* [Information given]:
┌────────
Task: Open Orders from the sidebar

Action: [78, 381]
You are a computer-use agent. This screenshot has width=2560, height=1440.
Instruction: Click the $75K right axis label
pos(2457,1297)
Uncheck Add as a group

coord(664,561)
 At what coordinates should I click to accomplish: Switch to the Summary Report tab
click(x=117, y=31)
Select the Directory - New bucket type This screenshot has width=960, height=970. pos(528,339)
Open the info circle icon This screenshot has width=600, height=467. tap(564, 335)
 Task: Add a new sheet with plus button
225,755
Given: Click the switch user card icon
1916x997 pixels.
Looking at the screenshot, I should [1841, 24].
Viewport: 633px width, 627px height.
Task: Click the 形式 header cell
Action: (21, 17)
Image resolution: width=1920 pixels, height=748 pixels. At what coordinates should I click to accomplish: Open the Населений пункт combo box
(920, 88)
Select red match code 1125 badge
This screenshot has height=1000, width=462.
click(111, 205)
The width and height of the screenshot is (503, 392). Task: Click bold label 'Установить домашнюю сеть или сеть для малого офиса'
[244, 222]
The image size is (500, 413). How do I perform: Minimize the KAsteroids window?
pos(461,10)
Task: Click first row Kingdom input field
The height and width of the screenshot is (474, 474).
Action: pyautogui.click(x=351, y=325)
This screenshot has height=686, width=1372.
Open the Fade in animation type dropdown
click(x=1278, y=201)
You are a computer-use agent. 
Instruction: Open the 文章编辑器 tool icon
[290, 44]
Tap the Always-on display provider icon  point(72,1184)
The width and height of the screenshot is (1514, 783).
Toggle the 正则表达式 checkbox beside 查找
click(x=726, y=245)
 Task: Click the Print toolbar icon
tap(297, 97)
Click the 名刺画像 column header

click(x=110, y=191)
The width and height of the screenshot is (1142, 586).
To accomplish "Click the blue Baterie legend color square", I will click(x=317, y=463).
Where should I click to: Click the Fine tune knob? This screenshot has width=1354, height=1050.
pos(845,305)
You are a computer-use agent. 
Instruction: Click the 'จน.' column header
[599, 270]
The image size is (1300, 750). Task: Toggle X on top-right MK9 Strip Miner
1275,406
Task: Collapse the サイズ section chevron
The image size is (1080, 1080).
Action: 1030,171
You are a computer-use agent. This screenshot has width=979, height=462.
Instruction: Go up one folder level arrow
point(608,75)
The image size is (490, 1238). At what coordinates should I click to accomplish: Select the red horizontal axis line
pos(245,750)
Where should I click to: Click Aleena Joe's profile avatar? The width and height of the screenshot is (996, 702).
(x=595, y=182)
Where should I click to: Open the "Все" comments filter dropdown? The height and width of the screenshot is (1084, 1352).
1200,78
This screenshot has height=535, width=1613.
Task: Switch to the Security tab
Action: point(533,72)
└────────
* [Assigned task]:
The total, and nothing more: how many lines in the entries contain "agent"?

* [Answer to the problem]:
4